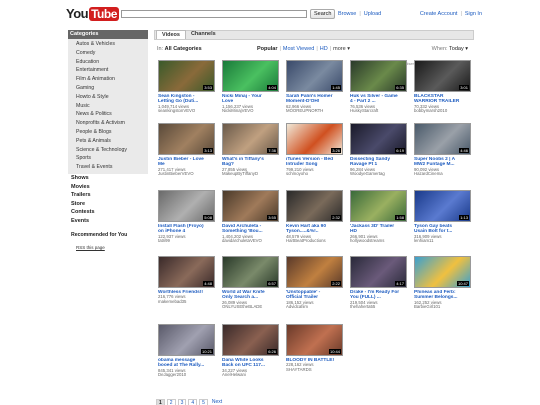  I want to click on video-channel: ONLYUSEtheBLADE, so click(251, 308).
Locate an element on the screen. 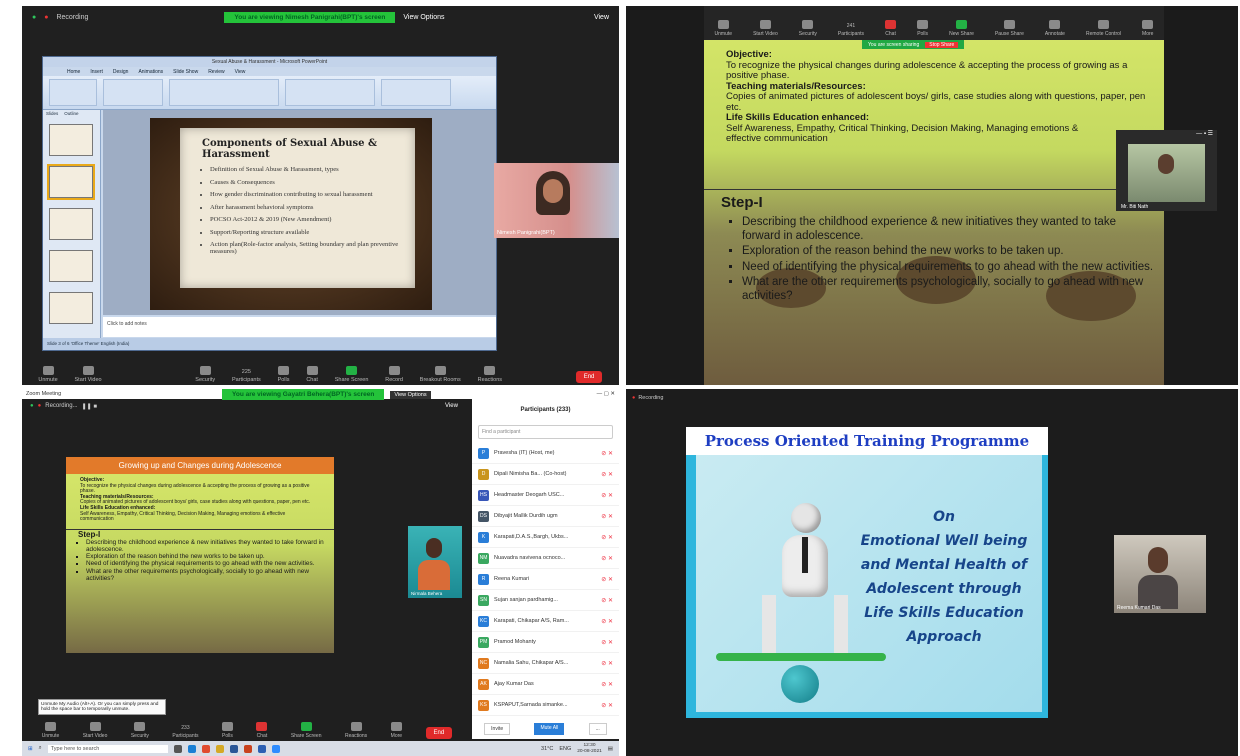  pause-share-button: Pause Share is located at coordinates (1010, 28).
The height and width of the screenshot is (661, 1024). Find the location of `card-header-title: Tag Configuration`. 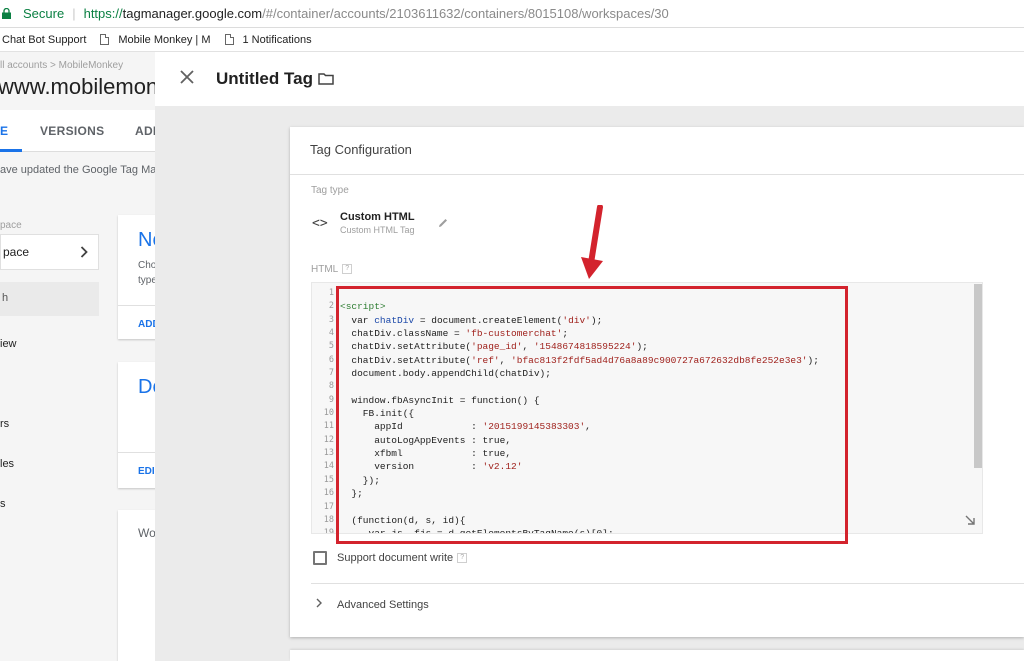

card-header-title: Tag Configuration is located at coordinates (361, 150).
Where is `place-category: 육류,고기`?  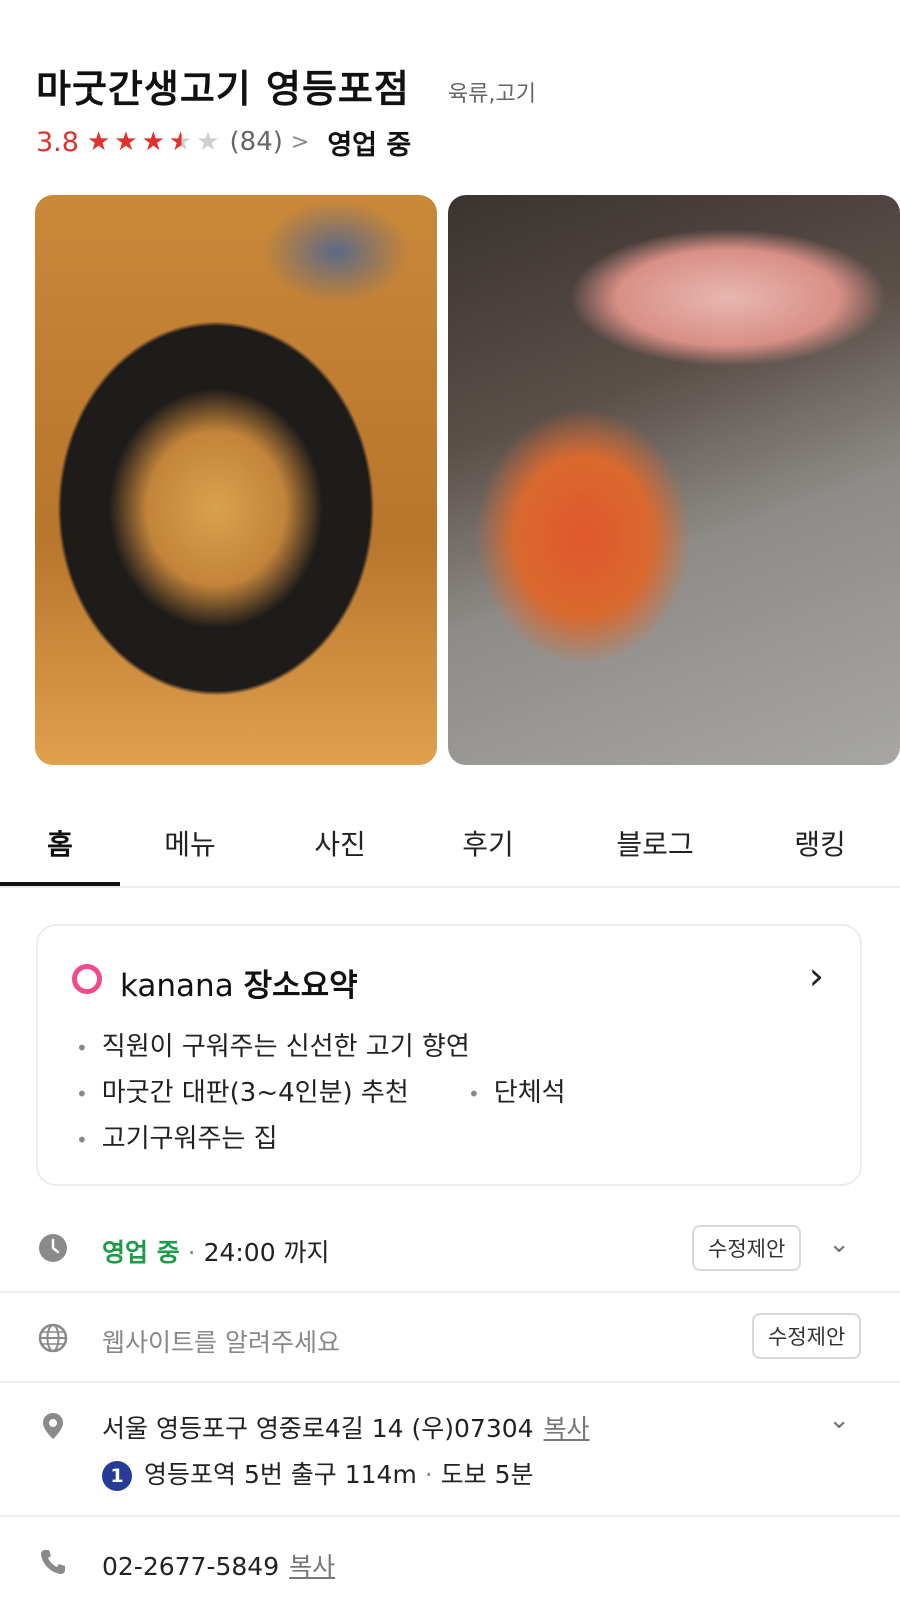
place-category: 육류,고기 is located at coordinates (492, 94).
----------------
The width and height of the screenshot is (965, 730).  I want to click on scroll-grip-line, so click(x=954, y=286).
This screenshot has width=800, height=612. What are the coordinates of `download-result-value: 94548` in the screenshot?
----------------
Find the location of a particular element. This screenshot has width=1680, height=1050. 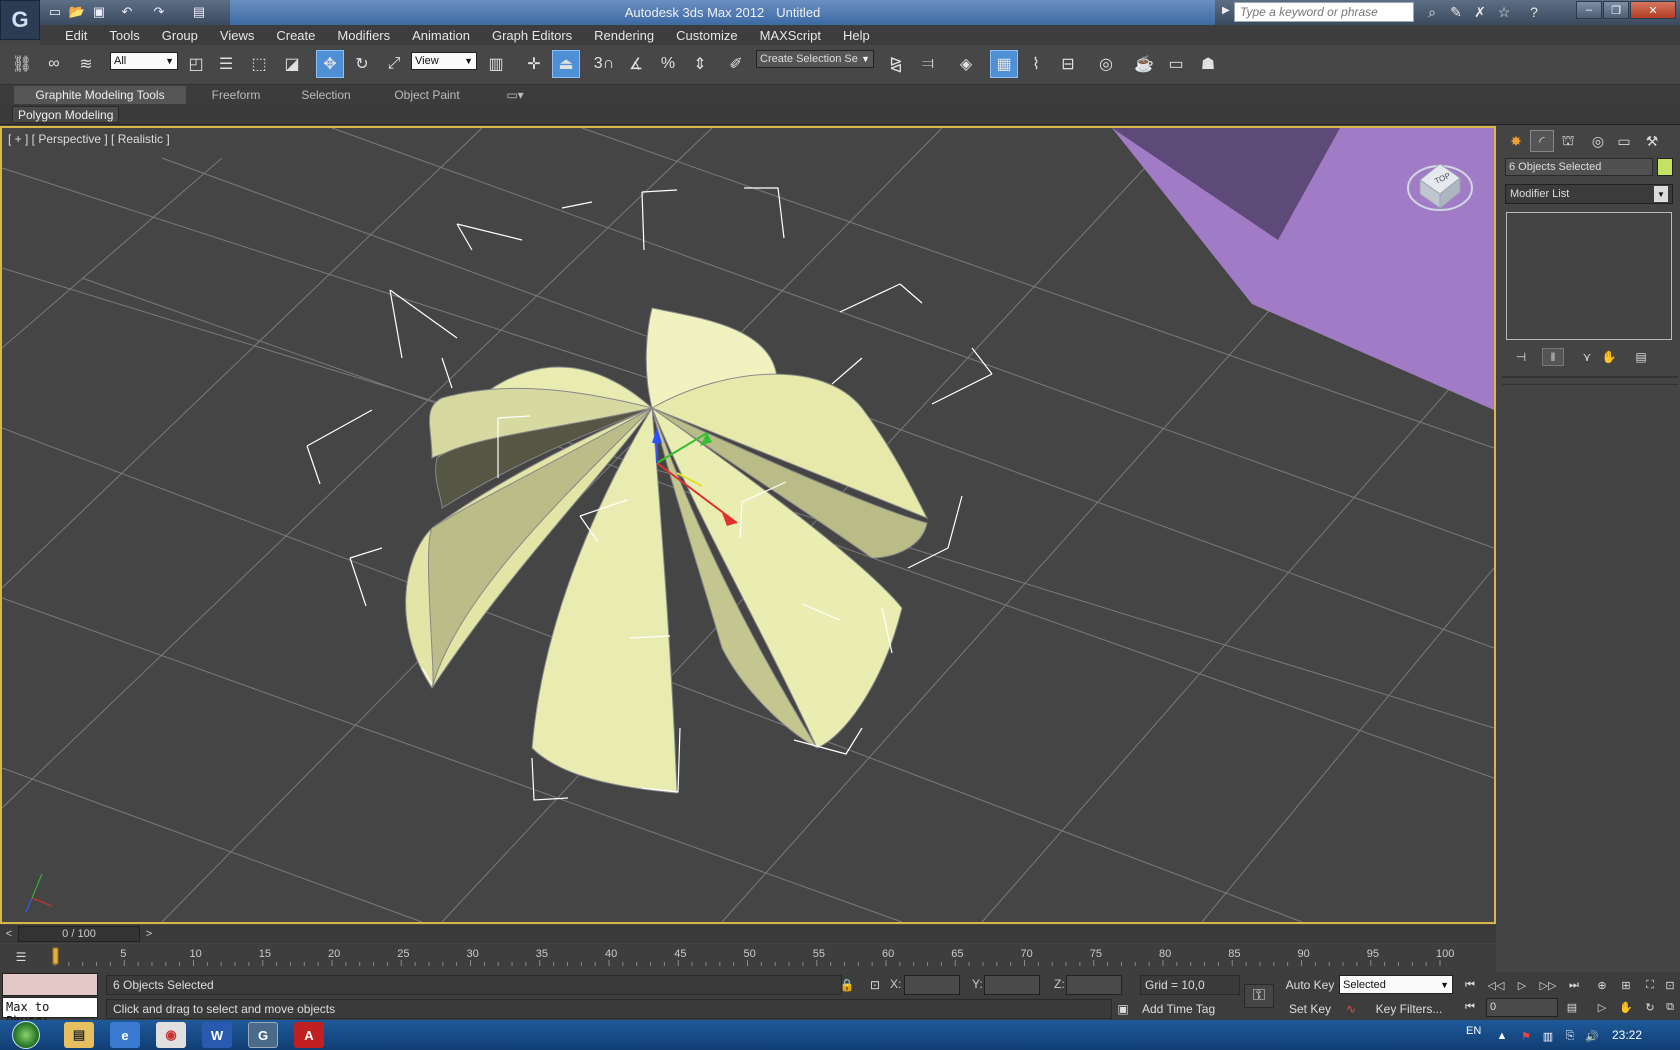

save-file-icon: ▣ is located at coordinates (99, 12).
----------------
Repeat the records verbatim from the line with "The height and" to the line with "place-category: 육류,고기 is", leaving out the pictures.

▶ TASK RESPONSE:
The height and width of the screenshot is (661, 1024). Find the location of `card-header-title: Tag Configuration`. 

card-header-title: Tag Configuration is located at coordinates (361, 150).
Where is `place-category: 육류,고기`?  
place-category: 육류,고기 is located at coordinates (492, 94).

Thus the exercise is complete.